Yeah, and I'd say much more so, because we have the ability to build the endings out in a way that we don't have to worry about eventually tying them back together somewhere. This story arc is coming to an end with this game. That means the endings can be a lot more different. At this point we're taking into account so many decisions that you've made as a player and reflecting a lot of that stuff. It's not even in any way like the traditional game endings, where you can say how many endings there are or whether you got ending A, B, or C.
It's more like there are some really obvious things that are different and then lots and lots of smaller things, lots of things about who lives and who dies, civilizations that rose and fell, all the way down to individual characters. That becomes the state of where you left your galaxy. The endings have a lot more sophistication and variety in them. It would be interesting to see if somebody could put together a chart for that. Even with Mass Effect 2's...

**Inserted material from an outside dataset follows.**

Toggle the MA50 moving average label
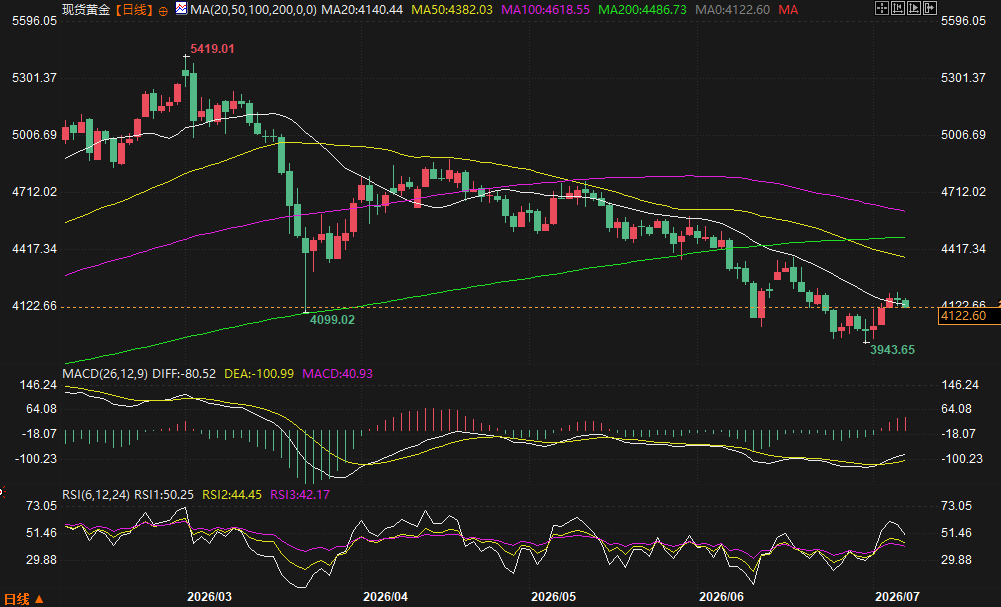coord(451,10)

Yeah, I remember looking at the Mass Effect 2 chart and thinking that it still seems like there are so many variables that it's difficult to set things up for trying to get a very specific outcome. I loved that about Mass Effect 2. In fact, every time I think of those tons of choices you're building on from the previous two games it seems to me that there's never been anything this narratively complex in games previous. How do you balance that? How do you handle all of these different possibilities and choices from back to the first game?

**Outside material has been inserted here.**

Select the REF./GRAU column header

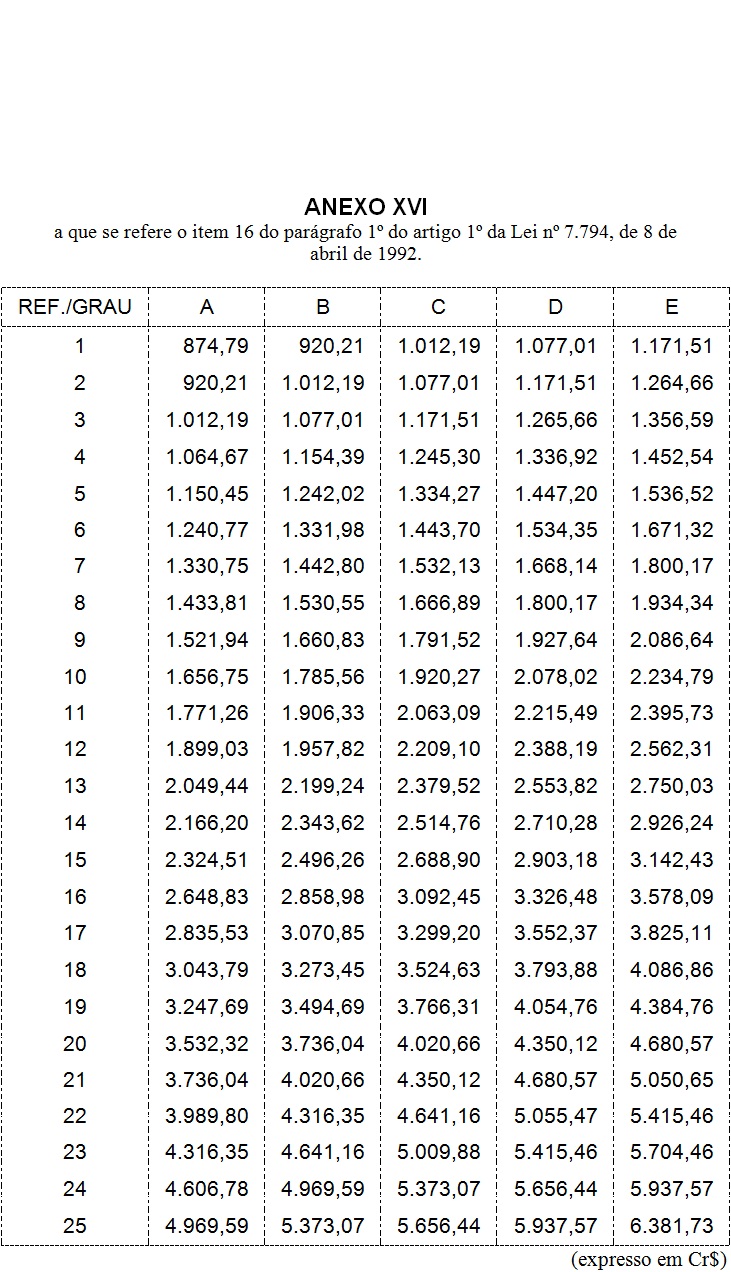coord(75,307)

It's narratively complex, but the other part of what's really neat about it is it's not just a system. It'd be a lot easier to develop something like this if it were built more as a system, and you saw characters that technically did things and responded to different situations, but what's really cool is when you see that a character remembers something that you did, and their feelings are hurt. It's really high fidelity digital acting. All these things play out with extremely high production values for where we're at in the game industry. That's something that I think is really cool. That's a lot of what we're doing right now, just getting in as many of these last little magical moments for characters.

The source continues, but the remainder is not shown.